(558a) miRNA Loading and Release Behavior of Dual Stimuli-Responsive Polycationic Nanoparticles in the Treatment of Glioblastoma Multiforme

MicroRNA therapy, based on the RNA-interference mechanism present in all mammalian cells, has received great interest for its potential in cancer treatment. However, clinical translation has been limited due to challenges associated with the controlled delivery of nanoparticles to target cells. Here, we are assessing the microRNA loading and release behavior of a dual stimuli-responsive polycationic nanoparticle system for the treatment of glioblastoma multiforme. Diethylaminoethyl methacrylate (DEAEMA)-based nanoparticles were synthesized via activators regenerated by electron transfer atom transfer radical polymerization (ARGET ATRP). By using the pH-responsive monomer, DEAEMA, we have developed carriers that remain collapsed at physiological pH and swell in more acidic conditions. ¹³C Nuclear Magnetic Resonance (NMR) was conducted using a 400MHz NMR (Agilent MR400). Nanoparticle hydrodynamic diameter and zeta potential was measured using a Malvern Zetasizer NanoZS with an MPT-2 multi-purpose titrator. MicroRNA loading and release efficiency was determined via Qubit fluorometric quantification.

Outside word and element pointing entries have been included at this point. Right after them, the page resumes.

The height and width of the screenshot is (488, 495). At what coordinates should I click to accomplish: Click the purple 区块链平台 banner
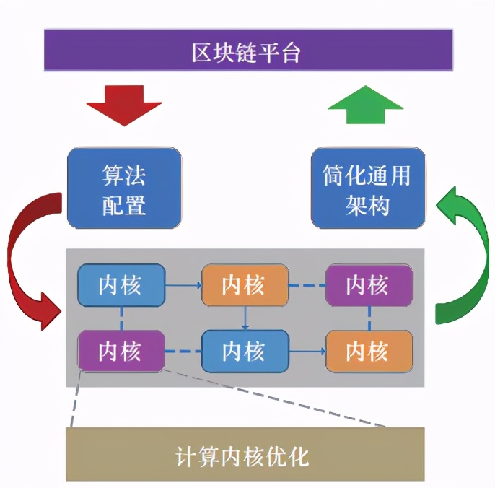(x=248, y=51)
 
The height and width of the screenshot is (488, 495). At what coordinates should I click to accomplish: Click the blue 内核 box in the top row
(x=121, y=285)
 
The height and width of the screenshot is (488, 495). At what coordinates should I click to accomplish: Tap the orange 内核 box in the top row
(x=245, y=285)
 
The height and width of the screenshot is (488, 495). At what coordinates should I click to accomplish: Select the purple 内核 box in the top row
(x=369, y=285)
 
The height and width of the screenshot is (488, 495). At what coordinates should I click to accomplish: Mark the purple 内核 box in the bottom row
(x=121, y=352)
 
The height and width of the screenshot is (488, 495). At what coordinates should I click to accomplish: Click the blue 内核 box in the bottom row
(x=245, y=352)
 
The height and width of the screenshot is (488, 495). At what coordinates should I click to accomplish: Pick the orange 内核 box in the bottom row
(x=369, y=352)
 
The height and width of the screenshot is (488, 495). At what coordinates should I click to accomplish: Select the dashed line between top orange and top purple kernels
(x=307, y=286)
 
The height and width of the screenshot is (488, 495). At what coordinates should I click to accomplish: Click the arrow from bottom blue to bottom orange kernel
(x=307, y=352)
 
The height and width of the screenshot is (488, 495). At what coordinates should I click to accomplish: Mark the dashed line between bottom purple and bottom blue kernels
(x=183, y=352)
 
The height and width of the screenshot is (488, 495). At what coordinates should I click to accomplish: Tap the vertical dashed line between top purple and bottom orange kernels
(x=369, y=318)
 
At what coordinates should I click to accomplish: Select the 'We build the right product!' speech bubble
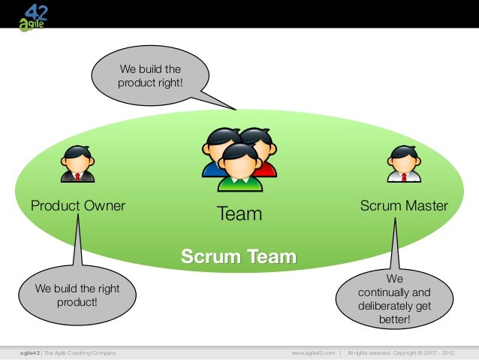coord(77,295)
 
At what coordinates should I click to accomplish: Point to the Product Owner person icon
coord(77,164)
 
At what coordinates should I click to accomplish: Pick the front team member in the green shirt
coord(240,165)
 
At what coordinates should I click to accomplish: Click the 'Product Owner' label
coord(77,205)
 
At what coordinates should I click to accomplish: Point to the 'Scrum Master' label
coord(404,205)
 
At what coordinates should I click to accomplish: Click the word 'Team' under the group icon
coord(240,214)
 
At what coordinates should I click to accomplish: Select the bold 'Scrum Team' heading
coord(239,258)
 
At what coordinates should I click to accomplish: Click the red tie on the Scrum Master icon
coord(404,177)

Polycationic nanoparticle formulations were incubated with microRNA mimics in 1X PBS at varying pH. Release behavior was assessed at physiological pH and acidic pH. Glioma stem cell line, GSC3565, was used as a model cell line to assess transfection. Incucyte proliferation assays were used to visualize miRNA mimic release and cellular uptake by GSC3565 cells.